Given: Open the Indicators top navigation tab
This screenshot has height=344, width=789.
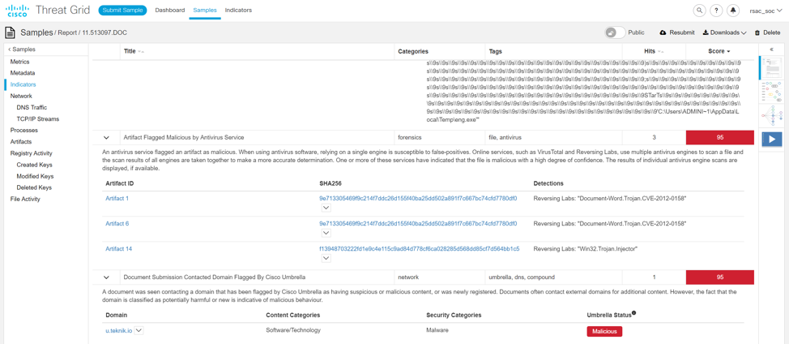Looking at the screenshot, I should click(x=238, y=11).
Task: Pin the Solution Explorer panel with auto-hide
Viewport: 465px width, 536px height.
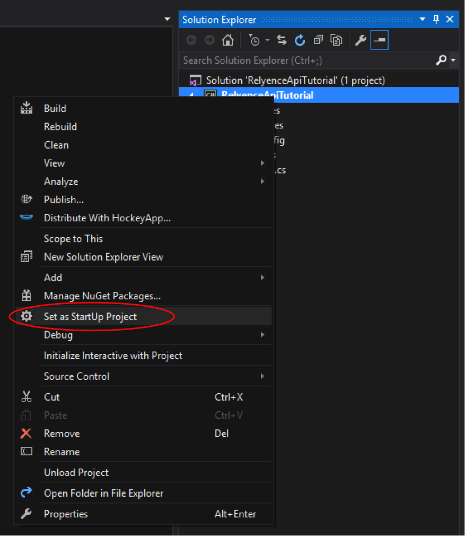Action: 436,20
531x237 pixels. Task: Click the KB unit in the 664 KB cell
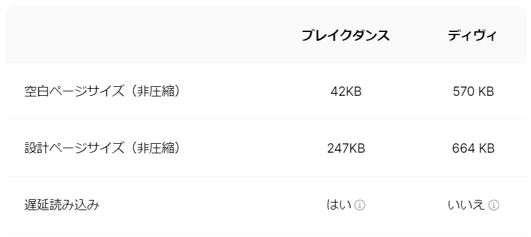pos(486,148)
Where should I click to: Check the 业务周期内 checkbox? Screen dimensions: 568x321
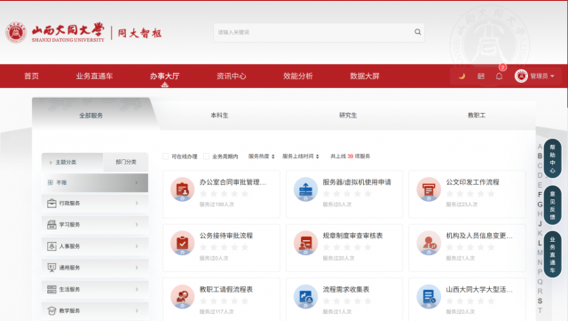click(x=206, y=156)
--
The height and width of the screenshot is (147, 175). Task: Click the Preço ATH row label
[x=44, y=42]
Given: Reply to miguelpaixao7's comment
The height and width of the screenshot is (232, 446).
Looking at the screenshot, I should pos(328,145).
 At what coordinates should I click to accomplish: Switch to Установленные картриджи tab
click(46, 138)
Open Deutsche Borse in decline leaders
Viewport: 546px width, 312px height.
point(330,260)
==
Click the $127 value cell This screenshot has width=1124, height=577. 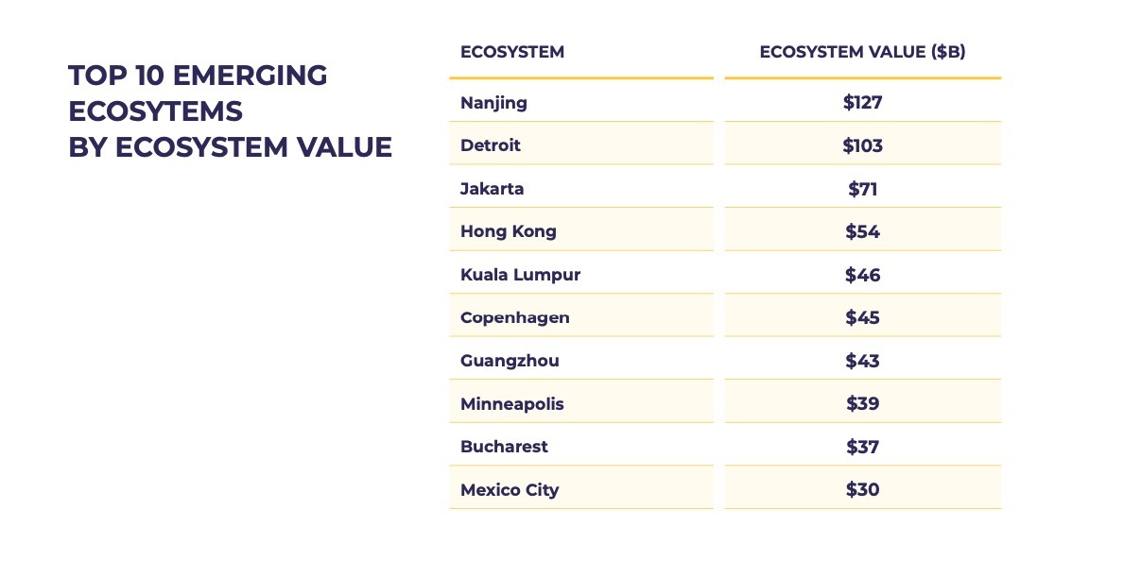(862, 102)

» **Problem to solve**: Please copy out each line of the material that holds the string "Given".

» **Answer below**:
Given: Open the Indicators top navigation tab
Given: Reply to miguelpaixao7's comment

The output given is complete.